BLOQUE DE TEXTO>
# # # # # # #
El que fuera alcalde de San Sebastián, Odón Elorza, puso en solfa hace unos días esa vieja idea de adoptar decisiones con una pinza en la nariz por el tufo que desprenden. La cosa venía a cuenta de la votación en el Congreso de los nuevos miembros del Tribunal Constitucional. Seguro que el asunto ha sido motivo de más de una reflexión sobre ese criterio multiuso de la pinza. Sin ir más lejos: tengo un vecino de barrio con aspecto de tarra pijoprogre que ha cambiado el lacito amarillo, símbolo de ya no sé bien qué, por una pinza que ostenta en la solapa. La verdad es que resulta raro ver ya gente joven con ese adminículo insertado en la vestimenta. Esta circunstancia podría llevar a creer que el suflé indepe ha bajado de forma extrema. Pero mejor, no llamarse a equívocos.
# # # # # # #
ENTRADAS DE DATOS>
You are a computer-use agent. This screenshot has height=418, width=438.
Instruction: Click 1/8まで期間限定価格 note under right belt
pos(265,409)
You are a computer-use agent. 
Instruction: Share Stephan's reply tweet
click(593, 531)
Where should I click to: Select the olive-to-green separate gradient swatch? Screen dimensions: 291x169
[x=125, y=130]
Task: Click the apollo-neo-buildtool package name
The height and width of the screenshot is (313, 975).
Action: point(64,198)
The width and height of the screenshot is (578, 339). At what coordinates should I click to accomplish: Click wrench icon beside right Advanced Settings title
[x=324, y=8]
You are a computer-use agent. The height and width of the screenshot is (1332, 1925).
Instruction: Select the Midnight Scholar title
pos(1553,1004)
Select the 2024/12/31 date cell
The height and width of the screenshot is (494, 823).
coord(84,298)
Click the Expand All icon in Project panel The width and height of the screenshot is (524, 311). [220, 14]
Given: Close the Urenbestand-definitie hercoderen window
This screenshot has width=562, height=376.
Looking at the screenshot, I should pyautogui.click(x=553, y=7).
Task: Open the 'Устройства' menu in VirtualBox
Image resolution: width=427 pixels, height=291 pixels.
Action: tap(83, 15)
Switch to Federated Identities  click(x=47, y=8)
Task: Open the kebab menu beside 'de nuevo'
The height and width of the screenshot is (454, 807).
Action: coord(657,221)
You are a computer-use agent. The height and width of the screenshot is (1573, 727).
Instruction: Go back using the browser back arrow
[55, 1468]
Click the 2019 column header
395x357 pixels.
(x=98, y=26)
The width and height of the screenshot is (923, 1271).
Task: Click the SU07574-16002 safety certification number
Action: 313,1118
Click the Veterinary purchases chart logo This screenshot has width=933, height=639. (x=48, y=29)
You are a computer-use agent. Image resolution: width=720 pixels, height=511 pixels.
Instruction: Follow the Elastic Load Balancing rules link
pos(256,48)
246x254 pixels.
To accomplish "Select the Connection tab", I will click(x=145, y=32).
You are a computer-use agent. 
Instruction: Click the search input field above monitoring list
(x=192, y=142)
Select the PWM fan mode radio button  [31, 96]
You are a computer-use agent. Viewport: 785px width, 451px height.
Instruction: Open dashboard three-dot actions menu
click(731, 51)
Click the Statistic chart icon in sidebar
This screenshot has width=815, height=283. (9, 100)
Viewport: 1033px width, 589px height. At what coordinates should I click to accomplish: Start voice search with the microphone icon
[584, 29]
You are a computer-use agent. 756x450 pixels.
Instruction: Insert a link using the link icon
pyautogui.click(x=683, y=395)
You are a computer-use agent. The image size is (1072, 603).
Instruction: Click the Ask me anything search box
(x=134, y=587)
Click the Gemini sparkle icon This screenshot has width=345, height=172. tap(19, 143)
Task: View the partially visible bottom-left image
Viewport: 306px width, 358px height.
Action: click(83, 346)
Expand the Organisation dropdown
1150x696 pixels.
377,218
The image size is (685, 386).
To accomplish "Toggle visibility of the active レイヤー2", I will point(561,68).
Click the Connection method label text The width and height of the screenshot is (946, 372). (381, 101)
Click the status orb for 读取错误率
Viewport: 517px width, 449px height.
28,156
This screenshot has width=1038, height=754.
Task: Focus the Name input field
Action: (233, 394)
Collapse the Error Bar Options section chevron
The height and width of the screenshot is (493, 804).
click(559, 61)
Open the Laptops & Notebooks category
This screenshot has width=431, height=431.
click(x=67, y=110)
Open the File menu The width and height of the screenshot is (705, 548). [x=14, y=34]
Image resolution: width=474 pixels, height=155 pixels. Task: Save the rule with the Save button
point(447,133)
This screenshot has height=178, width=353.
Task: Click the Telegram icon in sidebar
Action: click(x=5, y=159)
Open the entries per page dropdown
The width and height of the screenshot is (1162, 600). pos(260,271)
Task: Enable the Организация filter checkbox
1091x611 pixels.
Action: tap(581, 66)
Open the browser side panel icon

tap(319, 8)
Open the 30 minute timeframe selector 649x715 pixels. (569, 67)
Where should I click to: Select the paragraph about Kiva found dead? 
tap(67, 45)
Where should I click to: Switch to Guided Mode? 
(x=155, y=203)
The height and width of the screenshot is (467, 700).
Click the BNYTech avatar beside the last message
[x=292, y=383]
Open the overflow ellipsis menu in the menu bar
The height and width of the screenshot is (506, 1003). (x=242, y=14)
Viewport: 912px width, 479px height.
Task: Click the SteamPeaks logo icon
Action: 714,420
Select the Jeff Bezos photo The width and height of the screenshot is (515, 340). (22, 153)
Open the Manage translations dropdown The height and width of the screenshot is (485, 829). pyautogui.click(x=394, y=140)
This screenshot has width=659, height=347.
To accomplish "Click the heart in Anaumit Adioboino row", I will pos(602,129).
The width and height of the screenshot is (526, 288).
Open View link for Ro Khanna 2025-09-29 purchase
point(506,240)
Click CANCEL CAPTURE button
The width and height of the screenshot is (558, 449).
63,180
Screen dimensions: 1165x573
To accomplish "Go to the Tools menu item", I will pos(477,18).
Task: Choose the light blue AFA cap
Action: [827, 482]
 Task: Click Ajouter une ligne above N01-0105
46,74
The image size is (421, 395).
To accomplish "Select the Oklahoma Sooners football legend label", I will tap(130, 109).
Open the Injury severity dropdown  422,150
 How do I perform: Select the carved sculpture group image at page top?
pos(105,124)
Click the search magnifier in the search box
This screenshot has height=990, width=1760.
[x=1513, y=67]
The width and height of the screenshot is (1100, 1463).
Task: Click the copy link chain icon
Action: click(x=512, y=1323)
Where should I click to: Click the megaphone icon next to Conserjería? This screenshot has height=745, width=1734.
# # # # # # #
CONJUNTO DE TAREAS>
1. Resume en dos oraciones el texto sobre la pinza en la nariz.
2. Retoma el texto sobre la pinza en la nariz a partir de su última oración.

RESPUESTAS EN ORDEN>
1. Odón Elorza, que fue alcalde de San Sebastián, cuestionó hace unos días la vieja idea de adoptar decisiones con una pinza en la nariz, a raíz de la votación en el Congreso de los nuevos miembros del Tribunal Constitucional. Quien escribe cuenta que un vecino de su barrio ha cambiado el lacito amarillo por una pinza en la solapa, lo que podría llevar a creer que el suflé indepe ha bajado de forma extrema, aunque advierte que es mejor no llamarse a equívocos.

2.
Empiezo a pensar que el problema es más complejo. Sin necesidad de estar observando en rededor, sobre todo a Madrid, simplemente con mirar a ambos lados de la Plaza Sant Jaume de Barcelona, la incompetencia e incapacidad para resolver problemas, sean sencillos o complejos, empieza a ser un problema generacional. Es cierto que tal afirmación puede resultar arriesgada, pero la percepción es que en ambas orillas la mejor forma de hacer algo es no hacer nada. Es como si se pretendiese que no ocurra nada, gastar lo mínimo en proyectos de interés general e incluso, si es preciso gastar, que sea lo más tarde posible. Vale para todas las Administraciones. Incluso esperar a ver si las cosas se resuelven solas. Es una nueva forma de ejercer el poder por parte de gentes que nunca tuvieron apenas que enfrentarse a dificultad o problema alguno, y mucho menos a resolverlo.
Asunto es de los sociólogos esclarecer los temas sobre posibles cambios mentales de carácter generacional, si es cosa de la Generación Tapón, de la X, la Y o de la Z. Más aún, si vivimos una dicotomía insuperable que excede al eje izquierda/derecha. Incluso de si somos herederos de una generación analógica, la de la Transición, gobernados ahora por una nueva que es digital. Al margen de que el debate generacional está ausente en España, mientras lo está en otros países de nuestro entorno más cercano.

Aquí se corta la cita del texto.